When you reach the line that contains "Navigate to 다음글 next post", give it back exactly along with each line after it to the end of the entries; skip any pictures.

(Exercise data)

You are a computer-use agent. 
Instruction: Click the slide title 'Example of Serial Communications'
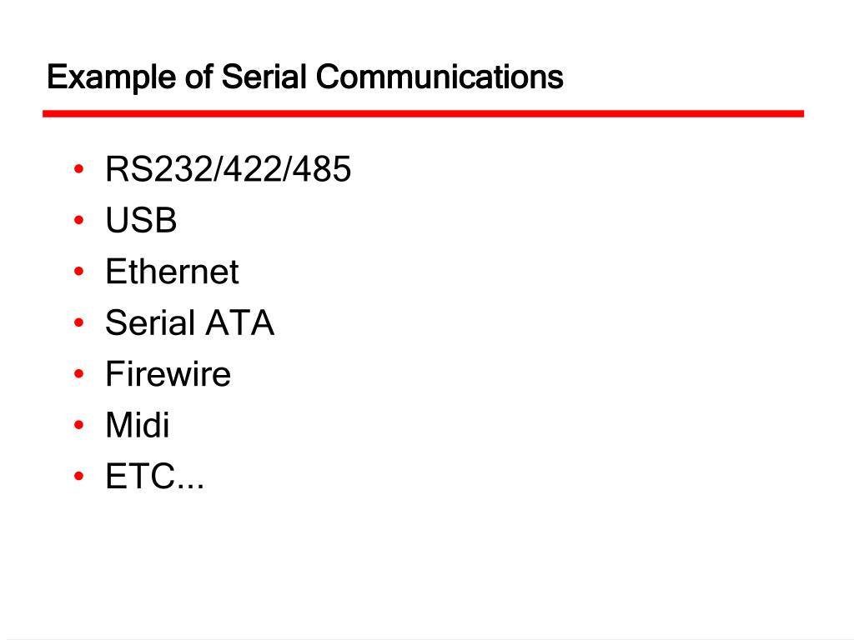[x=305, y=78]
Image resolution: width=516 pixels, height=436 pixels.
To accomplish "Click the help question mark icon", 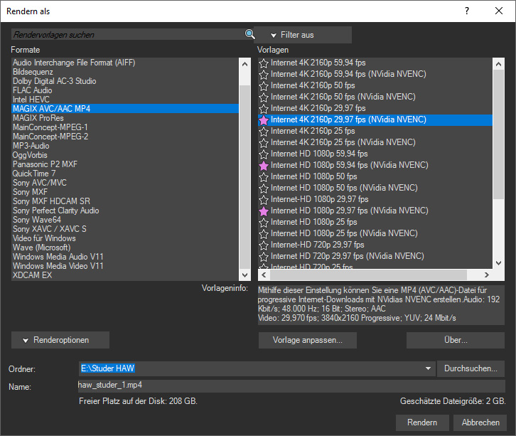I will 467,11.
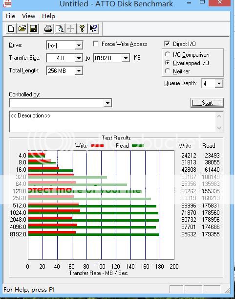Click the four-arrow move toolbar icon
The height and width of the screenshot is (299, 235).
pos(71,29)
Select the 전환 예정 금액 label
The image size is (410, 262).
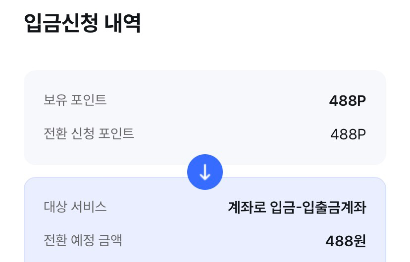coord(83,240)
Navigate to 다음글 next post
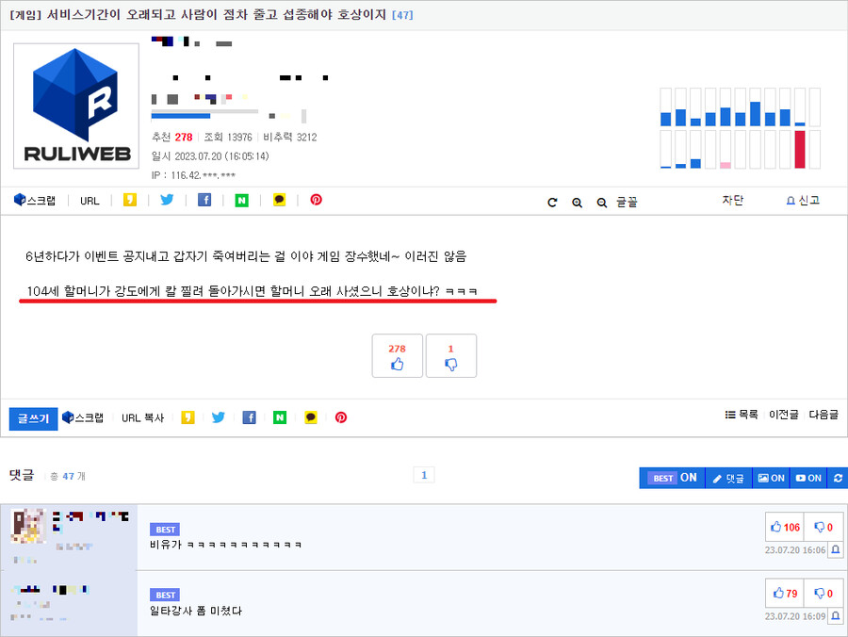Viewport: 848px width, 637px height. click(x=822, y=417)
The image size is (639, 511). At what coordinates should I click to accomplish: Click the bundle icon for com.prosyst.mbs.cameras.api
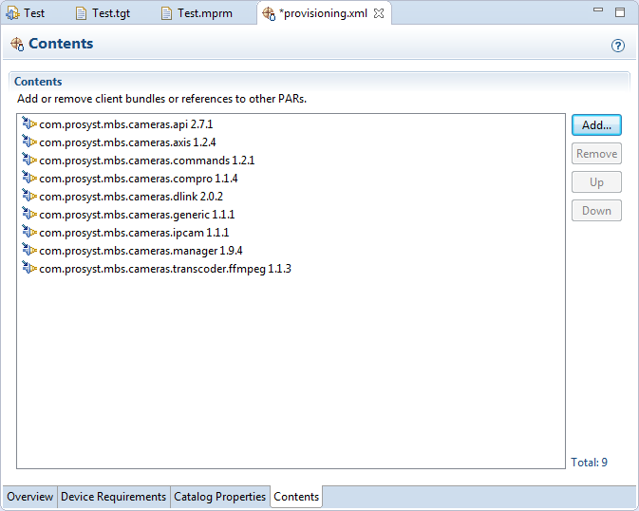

(End Exercise data)

_Response for this exercise_
Navigate to 다음글 next post
Viewport: 848px width, 637px height. click(x=822, y=417)
The image size is (639, 511). At what coordinates should I click to accomplish: Click the bundle icon for com.prosyst.mbs.cameras.api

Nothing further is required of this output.